The type of location you are growing your cucumbers in is going to affect the temperature of the soil and the overall growth of the plants and their fruits.

Cucumber Plants in Greenhouses

Cucumber Plants in Greenhouses

Cucumber plants do very well when grown in greenhouses because they prefer consistently high temperatures, which greenhouses are able to offer. If you are trying to grow cucumbers in a climate that is not consistently warm, then using a greenhouse will give you a much better chance of success with these plants.

Greenhouses are made of glass, which traps the sun’s heat, and enables them to be considerably warmer than the outdoor temperature. Even during the evening when the sun is no longer shining on the greenhouse, it maintains a higher temperature than outside.

This is great for cucumber plants, which will have stunted growth when subjected to low temperatures. If the heat becomes excessive in a greenhouse, move the cucumber plants outside, or leave the doors and windows open for ventilation.

Cucumber Plants Outside

Cucumber Plants Outside

Cucumber plants are annuals that can be grown in USDA hardiness zones 4 through to 12, so as long as the final frost has passed then you should be able to grow cucumber plants outside in your garden with success. As these plants thrive in soil temperatures in the range of 75–85℉ (24–29℃), you need to ensure they are in a warm spot.

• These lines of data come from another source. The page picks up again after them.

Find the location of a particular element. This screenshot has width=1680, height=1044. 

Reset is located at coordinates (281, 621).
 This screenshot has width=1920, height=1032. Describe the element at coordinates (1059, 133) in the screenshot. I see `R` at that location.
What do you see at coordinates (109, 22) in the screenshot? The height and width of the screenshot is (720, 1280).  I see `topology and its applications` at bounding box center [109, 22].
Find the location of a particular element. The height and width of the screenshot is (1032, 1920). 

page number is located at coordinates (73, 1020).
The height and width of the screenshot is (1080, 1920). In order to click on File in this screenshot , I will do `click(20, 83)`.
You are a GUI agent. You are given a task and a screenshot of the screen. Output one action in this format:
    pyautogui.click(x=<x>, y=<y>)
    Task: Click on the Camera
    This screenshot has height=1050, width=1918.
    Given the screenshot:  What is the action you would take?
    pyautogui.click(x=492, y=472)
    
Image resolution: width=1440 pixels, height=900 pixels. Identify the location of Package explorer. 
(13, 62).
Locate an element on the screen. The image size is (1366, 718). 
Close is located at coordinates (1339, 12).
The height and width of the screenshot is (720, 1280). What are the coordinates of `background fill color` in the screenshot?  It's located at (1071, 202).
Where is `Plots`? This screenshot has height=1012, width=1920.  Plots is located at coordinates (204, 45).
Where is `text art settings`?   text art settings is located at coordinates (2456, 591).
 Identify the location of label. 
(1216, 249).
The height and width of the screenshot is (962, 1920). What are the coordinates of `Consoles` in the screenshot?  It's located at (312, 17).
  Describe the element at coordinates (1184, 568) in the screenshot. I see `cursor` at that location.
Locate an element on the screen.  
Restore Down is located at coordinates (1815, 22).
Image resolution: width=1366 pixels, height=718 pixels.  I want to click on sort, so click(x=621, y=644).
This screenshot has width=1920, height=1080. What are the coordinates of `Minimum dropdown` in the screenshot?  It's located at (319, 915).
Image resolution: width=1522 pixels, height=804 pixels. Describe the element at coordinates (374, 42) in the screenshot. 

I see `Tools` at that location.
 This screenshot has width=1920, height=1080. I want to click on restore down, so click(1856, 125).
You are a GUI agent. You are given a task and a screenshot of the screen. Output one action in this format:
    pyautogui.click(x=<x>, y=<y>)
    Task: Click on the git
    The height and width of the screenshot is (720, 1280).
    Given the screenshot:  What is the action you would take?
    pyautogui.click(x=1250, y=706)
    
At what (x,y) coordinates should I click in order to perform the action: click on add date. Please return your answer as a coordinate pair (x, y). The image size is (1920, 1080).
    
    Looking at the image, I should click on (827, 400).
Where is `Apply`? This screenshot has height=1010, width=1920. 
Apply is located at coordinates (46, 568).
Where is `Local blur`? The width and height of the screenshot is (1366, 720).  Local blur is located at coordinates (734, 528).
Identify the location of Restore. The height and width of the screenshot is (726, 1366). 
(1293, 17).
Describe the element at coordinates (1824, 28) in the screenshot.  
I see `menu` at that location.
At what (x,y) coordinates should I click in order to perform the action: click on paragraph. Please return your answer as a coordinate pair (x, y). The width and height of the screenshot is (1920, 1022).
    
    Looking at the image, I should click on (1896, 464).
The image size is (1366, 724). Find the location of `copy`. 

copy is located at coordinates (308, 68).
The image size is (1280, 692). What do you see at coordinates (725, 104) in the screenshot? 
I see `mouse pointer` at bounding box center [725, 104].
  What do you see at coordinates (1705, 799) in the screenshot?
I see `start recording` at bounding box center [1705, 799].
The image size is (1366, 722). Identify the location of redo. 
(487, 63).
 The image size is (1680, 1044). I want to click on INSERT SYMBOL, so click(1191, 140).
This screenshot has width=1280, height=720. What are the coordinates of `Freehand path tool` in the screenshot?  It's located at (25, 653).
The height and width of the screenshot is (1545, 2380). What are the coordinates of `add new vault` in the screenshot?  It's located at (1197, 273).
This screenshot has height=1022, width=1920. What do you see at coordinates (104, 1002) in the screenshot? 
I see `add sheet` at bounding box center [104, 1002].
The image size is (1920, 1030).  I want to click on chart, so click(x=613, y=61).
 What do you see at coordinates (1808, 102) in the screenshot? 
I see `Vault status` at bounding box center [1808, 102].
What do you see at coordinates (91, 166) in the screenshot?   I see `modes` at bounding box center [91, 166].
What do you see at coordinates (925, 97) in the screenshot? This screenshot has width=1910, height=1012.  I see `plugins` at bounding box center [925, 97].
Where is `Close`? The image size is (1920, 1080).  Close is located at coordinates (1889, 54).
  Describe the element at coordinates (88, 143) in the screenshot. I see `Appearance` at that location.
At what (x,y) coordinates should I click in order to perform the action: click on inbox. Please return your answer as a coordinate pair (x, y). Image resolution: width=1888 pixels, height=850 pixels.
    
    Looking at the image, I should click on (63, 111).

Avoid planting them in the shade where the soil will be cooler. Cucumbers also require plenty of sunlight on their leaves to thrive, so positioning them in a sunny spot will be best.

To help the soil maintain a warm temperature, you can add mulch over the soil which will act as an insulator. This also helps to prevent moisture evaporation, ensuring the roots of the plant get the hydration they need.

Cucumber Plant Night Temperature Tolerance

Cucumber Plant Night Temperature Tolerance

Temperatures in most regions will drop during nighttime, and this can be a problem for cucumber plants if the temperature dips too low. Cucumber plants perform best when the soil temperature does not drop below 65℉ (18℃), however, they can tolerate nighttime temperatures down to 55℉ (13℃).

If the temperature gets any colder than this, then the cucumber plant is at a high risk of not surviving. When the temperatures enter the 40’s, the cucumber plant will not immediately die but instead will sustain obvious damage to the leaves, stems, flowers, and fruits. If the temperature remains below 50℉ (10℃) for several nights, then the growth of the cucumber plant will stop, and it may not be able to recover, even when the temperatures rise again.

Cold damage can present itself as wilting foliage, or brown marks on the leaves and fruits. Once a cucumber plant has sustained cold damage, even if it survives, it will be more susceptible to disease in the future. For these reasons, it is important to keep cucumber plants at suitable temperatures.